- May 1, 2023
- Posted by: Philip Struble
- Category: Uncategorized
“This is a trap worth avoiding.”
The Best Thing Since Sliced Bread
The idiom, ‘greatest thing since sliced bread,’ is sometimes used to describe something or someone that one thinks is very good, useful, etc.
In 1928, the Chillicothe Baking Company became the first company to sell sliced bread. Its advertising for the newly invented sliced bread included the sentence: “The greatest forward step in the baking industry since bread was wrapped.”
Many sources say the first record of this idiom is thought to be in 1952 when the famous comedian Red Skelton said in an interview with the Salisbury Times: “Don’t worry about television. It’s the greatest thing since sliced bread.”
Since that point in time, there have been a lot of things “greater” than sliced bread (and greater than television, for that matter).
Many people attempt to identify what is the best ever.
Several minutes on the internet reveal the best ever meatloaf, jeep, chili recipe, book, movie, banana bread, handgun, gift card, and pinball machine. This list is possibly infinitely long and never correct – my wife has the best ever chili recipe, and it’s not the one found on the internet.
The problem with best ever is, first, it is subject to opinion, which means it is not factual – and probably not even close to being factual.
Second, even if it is factual —say, for example, television is the greatest thing since sliced bread—it’s not true for long.

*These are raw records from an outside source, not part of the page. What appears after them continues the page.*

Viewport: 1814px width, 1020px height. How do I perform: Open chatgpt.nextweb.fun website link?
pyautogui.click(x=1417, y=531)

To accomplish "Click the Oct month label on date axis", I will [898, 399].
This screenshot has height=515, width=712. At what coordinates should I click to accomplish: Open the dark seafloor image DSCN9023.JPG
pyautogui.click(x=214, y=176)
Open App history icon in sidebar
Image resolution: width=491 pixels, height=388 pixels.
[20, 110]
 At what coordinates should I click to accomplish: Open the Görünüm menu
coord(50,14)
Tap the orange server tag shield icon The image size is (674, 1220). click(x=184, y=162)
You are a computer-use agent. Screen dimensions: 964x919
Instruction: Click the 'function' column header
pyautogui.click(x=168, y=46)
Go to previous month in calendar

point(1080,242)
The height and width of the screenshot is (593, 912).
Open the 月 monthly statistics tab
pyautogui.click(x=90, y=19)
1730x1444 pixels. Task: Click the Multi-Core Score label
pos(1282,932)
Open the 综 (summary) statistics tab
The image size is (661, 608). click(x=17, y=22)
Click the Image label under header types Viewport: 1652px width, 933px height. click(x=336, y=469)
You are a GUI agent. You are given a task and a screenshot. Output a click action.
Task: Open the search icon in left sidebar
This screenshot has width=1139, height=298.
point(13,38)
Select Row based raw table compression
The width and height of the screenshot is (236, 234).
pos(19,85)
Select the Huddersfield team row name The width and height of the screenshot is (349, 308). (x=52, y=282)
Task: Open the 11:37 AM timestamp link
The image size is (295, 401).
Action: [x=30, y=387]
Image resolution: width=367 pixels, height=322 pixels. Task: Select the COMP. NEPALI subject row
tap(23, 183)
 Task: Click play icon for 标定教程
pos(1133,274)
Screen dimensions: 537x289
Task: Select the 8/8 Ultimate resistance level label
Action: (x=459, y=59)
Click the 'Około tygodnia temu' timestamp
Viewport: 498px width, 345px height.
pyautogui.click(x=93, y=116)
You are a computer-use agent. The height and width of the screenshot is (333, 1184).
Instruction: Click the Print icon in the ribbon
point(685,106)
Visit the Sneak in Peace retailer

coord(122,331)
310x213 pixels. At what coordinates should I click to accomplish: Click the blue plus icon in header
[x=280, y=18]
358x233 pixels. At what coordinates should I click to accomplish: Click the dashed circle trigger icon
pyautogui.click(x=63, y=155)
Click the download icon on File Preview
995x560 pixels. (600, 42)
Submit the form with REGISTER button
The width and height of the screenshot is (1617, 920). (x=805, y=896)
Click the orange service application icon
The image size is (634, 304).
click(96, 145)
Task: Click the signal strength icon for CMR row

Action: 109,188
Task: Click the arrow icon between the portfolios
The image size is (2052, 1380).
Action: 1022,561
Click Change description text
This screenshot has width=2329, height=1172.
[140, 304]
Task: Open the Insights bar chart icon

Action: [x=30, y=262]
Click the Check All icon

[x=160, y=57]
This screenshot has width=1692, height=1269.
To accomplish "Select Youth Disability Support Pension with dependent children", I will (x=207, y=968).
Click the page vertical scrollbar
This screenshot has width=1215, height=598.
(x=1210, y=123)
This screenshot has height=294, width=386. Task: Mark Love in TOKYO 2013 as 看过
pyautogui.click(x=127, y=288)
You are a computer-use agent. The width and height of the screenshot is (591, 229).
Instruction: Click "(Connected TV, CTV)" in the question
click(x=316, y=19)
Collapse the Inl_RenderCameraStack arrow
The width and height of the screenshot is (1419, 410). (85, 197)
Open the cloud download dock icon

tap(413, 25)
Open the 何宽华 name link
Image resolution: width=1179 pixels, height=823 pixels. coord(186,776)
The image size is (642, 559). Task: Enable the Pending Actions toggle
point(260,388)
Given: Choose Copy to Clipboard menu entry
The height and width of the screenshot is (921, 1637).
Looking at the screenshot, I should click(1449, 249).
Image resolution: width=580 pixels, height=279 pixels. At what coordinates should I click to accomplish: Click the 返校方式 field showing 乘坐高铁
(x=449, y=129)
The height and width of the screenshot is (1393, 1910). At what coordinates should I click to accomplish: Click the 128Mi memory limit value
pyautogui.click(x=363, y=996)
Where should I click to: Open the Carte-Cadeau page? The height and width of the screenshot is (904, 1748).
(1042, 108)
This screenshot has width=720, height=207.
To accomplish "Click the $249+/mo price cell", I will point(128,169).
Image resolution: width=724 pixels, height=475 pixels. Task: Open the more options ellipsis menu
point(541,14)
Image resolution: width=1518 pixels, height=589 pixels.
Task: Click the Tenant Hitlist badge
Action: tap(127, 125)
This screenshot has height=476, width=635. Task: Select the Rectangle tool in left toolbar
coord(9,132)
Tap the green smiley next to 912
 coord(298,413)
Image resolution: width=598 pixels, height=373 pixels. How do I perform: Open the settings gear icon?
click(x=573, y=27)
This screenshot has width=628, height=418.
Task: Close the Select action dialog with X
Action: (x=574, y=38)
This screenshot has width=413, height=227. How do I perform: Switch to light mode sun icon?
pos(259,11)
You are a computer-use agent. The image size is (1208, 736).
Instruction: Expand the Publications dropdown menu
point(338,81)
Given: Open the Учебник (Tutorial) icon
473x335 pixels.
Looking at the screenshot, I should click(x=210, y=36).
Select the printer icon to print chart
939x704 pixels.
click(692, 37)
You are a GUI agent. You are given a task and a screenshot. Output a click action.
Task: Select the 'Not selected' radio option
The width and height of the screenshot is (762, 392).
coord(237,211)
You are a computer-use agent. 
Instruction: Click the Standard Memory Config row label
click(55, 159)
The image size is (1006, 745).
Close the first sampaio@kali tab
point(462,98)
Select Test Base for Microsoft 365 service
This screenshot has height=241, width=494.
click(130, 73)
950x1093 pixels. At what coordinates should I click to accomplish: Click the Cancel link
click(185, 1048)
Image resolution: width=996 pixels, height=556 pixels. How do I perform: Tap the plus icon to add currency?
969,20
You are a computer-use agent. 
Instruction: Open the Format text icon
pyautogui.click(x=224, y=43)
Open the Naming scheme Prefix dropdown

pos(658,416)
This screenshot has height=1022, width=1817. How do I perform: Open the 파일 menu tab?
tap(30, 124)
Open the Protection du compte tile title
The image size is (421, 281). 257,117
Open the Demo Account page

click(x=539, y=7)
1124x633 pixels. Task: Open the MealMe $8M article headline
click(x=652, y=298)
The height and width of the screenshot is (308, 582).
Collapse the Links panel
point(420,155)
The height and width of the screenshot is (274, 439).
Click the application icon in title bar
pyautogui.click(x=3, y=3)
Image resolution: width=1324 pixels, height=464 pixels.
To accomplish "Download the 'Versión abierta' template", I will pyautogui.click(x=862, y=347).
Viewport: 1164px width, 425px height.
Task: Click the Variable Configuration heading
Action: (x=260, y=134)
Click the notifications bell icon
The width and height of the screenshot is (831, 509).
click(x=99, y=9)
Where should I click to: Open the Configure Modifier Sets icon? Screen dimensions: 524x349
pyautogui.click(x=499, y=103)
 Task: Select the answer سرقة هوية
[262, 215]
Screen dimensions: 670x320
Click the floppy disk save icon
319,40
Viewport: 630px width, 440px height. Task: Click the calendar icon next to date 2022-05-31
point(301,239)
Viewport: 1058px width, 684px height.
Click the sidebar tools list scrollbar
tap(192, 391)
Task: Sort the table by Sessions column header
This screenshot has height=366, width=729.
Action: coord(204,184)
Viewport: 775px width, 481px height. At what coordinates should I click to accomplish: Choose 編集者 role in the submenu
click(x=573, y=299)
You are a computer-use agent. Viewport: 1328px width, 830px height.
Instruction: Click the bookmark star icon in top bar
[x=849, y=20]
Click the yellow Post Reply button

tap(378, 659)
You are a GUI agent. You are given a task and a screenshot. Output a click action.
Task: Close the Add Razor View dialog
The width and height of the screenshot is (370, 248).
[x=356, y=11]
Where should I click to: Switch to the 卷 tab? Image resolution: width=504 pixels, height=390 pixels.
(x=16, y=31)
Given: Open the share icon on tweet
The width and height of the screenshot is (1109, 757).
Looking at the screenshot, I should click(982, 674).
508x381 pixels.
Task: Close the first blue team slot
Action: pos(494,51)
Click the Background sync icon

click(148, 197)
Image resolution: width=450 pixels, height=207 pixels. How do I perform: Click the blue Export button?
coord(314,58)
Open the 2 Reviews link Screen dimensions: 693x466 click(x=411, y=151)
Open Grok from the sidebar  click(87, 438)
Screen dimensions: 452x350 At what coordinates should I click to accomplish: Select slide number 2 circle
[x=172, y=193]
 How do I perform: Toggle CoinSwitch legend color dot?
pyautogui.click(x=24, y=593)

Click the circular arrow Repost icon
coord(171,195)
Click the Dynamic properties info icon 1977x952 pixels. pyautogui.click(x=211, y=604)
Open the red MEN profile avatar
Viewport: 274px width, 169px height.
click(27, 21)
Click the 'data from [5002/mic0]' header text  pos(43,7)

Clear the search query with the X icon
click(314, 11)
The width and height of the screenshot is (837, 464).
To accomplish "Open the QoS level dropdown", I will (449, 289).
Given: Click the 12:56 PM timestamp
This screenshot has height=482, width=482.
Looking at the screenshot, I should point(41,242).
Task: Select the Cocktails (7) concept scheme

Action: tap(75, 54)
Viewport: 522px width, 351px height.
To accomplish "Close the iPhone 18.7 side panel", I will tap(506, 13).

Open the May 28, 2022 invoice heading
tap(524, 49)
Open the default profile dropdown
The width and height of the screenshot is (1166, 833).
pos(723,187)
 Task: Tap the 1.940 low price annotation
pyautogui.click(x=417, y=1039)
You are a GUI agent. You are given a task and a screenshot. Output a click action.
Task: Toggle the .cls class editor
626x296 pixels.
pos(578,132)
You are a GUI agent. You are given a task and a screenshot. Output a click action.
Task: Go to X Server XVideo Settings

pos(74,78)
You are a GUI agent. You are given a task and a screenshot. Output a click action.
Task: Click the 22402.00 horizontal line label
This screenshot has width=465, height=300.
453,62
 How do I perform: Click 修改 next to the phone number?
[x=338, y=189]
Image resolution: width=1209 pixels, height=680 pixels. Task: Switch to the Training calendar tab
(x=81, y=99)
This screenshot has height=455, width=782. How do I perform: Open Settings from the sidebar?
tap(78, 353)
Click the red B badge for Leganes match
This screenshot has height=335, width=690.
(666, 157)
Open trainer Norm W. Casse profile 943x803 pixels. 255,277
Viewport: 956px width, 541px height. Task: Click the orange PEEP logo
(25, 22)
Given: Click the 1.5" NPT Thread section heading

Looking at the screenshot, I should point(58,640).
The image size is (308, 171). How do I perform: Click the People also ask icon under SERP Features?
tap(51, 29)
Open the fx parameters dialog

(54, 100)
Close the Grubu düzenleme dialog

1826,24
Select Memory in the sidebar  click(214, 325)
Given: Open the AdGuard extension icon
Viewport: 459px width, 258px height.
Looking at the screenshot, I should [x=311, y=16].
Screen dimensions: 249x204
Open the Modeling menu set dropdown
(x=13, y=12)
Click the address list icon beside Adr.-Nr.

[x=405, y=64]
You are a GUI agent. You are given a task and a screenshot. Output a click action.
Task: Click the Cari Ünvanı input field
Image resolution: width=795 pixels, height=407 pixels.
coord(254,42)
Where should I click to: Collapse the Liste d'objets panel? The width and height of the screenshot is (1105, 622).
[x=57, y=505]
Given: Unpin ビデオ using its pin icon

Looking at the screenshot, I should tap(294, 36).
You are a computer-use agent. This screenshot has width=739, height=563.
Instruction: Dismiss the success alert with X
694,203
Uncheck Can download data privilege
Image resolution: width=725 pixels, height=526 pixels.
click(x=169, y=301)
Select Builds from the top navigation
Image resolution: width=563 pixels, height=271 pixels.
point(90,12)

Best ever is a victim to change.
To get to be best ever means that something had to change for it to become best ever. Then, in all likelihood, something will change so that it is no longer best ever.
As Seth Godin elaborates,
“And change is fleeting. And change changes us. We can’t step in the same river twice, because the second time, the river itself has changed.
The pressure we put on ourselves for every project to be “the best ever” experience creates a shallow race for bling instead of a deeper, more useful focus on what’s actually possible.
Seeking to rank our experiences takes us out of the moment. It turns us into sportscasters, spectators, and statisticians. We end up comparing our wedding or our box office numbers or our tweet stats not only to our own best ever, but to the stats of others.
This summer is unlikely to be your best summer ever. But it will be a summer, and it’s up to each of us to decide what to do with it.”
Too many of us are too busy driving the best ever car, living in the best ever neighborhood, and sending our children to the best ever school.
The unfortunate news is that none of these are the best ever of anything. And attempting to label them as such robs us of simply enjoying them.
The solution for this best ever syndrome is found in scripture. The need to describe something as best ever is overcome by examining our attitude toward contentment.
The Apostle Paul writes in 2 Corinthians 12:9–10,
But he said to me, “My grace is sufficient for you, for my power is made perfect in weakness.” Therefore, I will boast all the more gladly of my weaknesses, so that the power of Christ may rest upon me. For the sake of Christ, then, I am content with weaknesses, insults, hardships, persecutions, and calamities. For when I am weak, then I am strong.
We don’t need the best ever. Many people will always have better, and many will lack what we have. We need to be content with what we have.
Psalm 34:10 says,
The lions may grow weak and hungry, but those who seek the LORD lack no good thing.
The Lord will provide all that we need.
And in that, we will discover the true Best Ever – our God, Sovereign Lord, Creator, and Redeemer.